On 6/3/2022 1:03 AM, Glenn Satchell wrote:
> Hi Leslie,
>
> I know about capturing packets on a 10G interface :) many gigabytes in
> a few seconds...
>
> So you need to use filters when capturing, eg with tcpdump
>
> tcpdump -i eth0 host <other dhcp server IP or name> and tcp port 647
>
> will only capture the failover traffic on eth0 directed to or from the
> other server, and ignore the rest.
>
> tcpdump udp and port 68 or port 67
>
> will capture dhcp packets.
>
> You can add options like "-c 100" to stop after 100 packets are
> captured. "-w filename" will capture to a file and you can copy this
> file to your desktop and use wireshark to read it.
>
> With failover, it's better to restart one dhcp server, wait for it to
> sync, then restart the other one.
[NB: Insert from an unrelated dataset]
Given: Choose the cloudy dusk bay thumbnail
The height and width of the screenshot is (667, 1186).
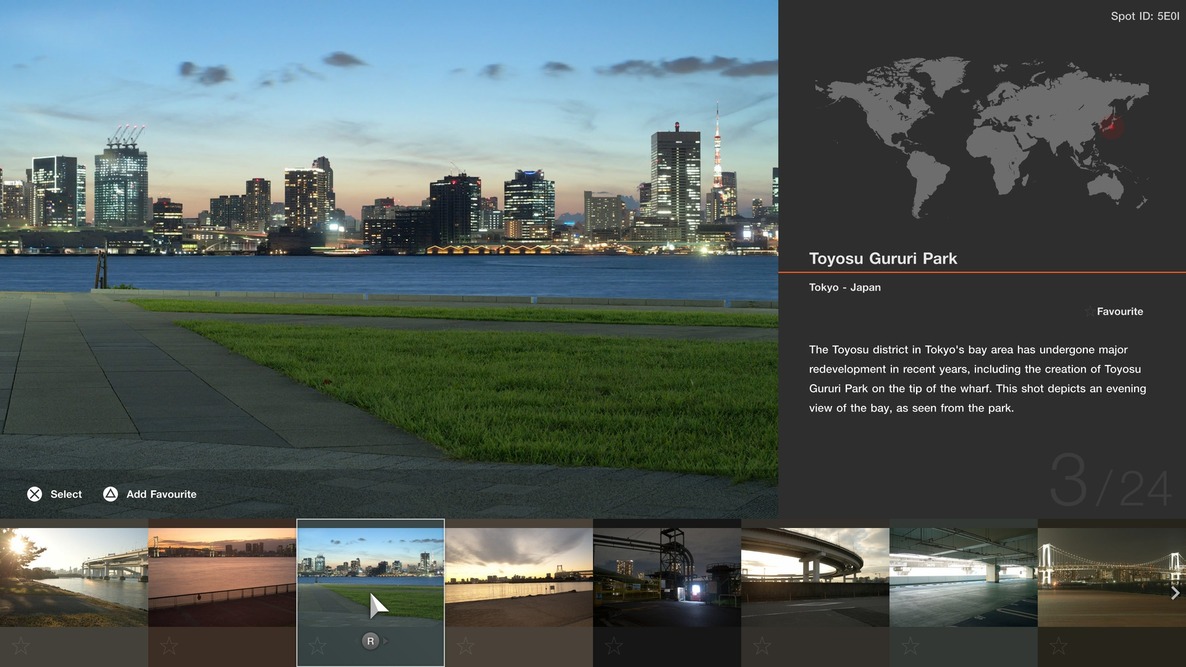Looking at the screenshot, I should 518,576.
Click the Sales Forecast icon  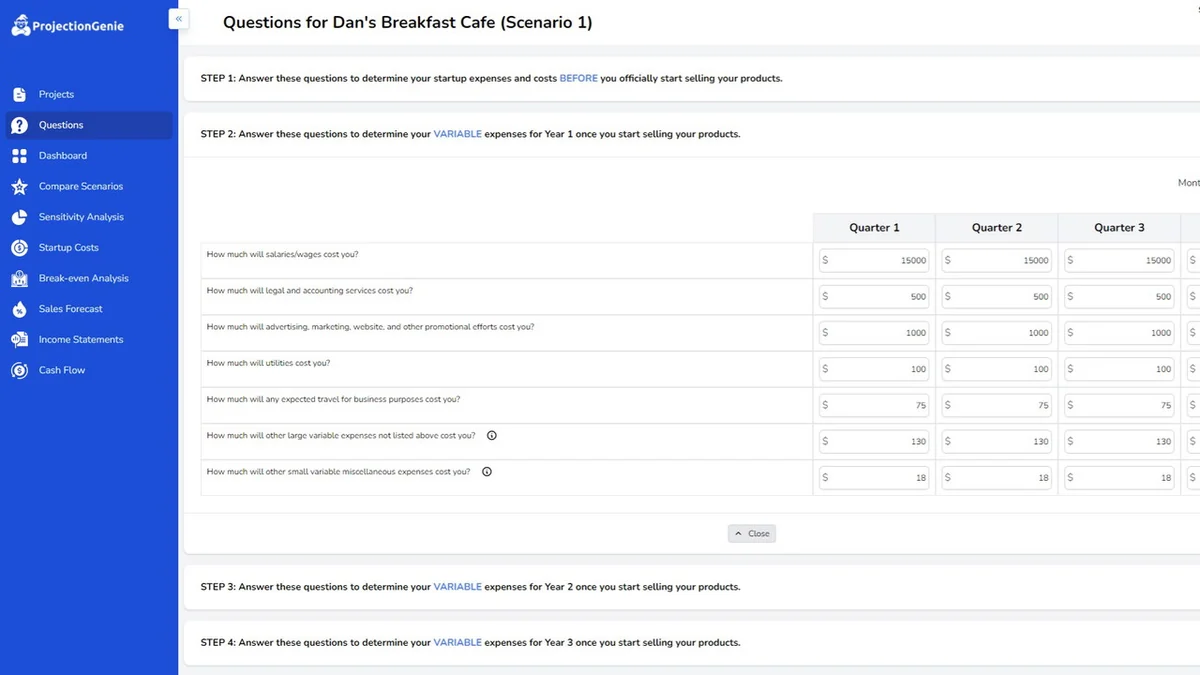pos(19,309)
If you shut down both and then start
> them, then they come up in recover mode.
>
> Also looking at failover connections:
>
> netstat -ant | grep 647
>
> should show an established connection between the two servers.
>
> regards,
> Glenn
>
> On 2022-06-03 15:39, Leslie Rhorer wrote:
>
>> On 6/2/2022 11:30 PM, Gregory Sloop wrote:
>>
>>> Are you seeing balance messages every hour as the two re-balance the
>>> available lease pool?
>> No, I don't think so. It has only been a couple of hours since I
>> have had both online, however.
>>
>>> You say they are both handling leases properly, but how do you know
>>> this? (That a machine gets a lease from somewhere is not good
>>> evidence.)
>>
>> Do you mean because some other machine / device could be issuing
>> leases? No. In that case,
>>
>> 1. Killing both servers would not take down any DHCP clients. If both
>> servers are shut down, DHCP clients start failing in about an hour,
>> until they are all dead.
>>
>> 2. DHCP responses on the LAN stop completely the moment both servers
>> are taken down.
>>
>> 3. No other machine would know anything about the list of dynamically
>> assigned fixed IP addresses in dhcpd.static. None of the addresses
>> of any of the clients ever change.
>>
>> 4. Whenever one server is shut down, the other responds with tons of
>> responses in the log.
>>
>>> A packet capture in front of the secondary might be helpful to see
>>> what traffic is passing - both to the peer and to clients.
>> While not impossible, that is a bit easier said than done. The links
>> between the servers are 10G. I can look into it.
>>
>>> (I hate making captures, at least as much as the next person, but
>>> dang if they don't, nearly always, show something that was different
>>> than I assumed. So, I've just gotten a lot less averse to getting
>>> captures. Yeah, they'll probably take me extra time to setup and get
>>> and paw through, [all when I could be fixin' stuff!] but they can
>>> save hours or days of fruitless searching for a fix, when I don't
>>> even really *know* what's wrong yet. Don't know about anyone else,
>>> but fixing problems gets a whole lot easier when I actually know
>>> what's wrong, or at least have a good idea what's going on. :)
>>
>> Agreed, although when an interface is chunking away at over 10,000
>> packets per second...
>>
>> If something doesn't break loose, I will see about loading Wireshark.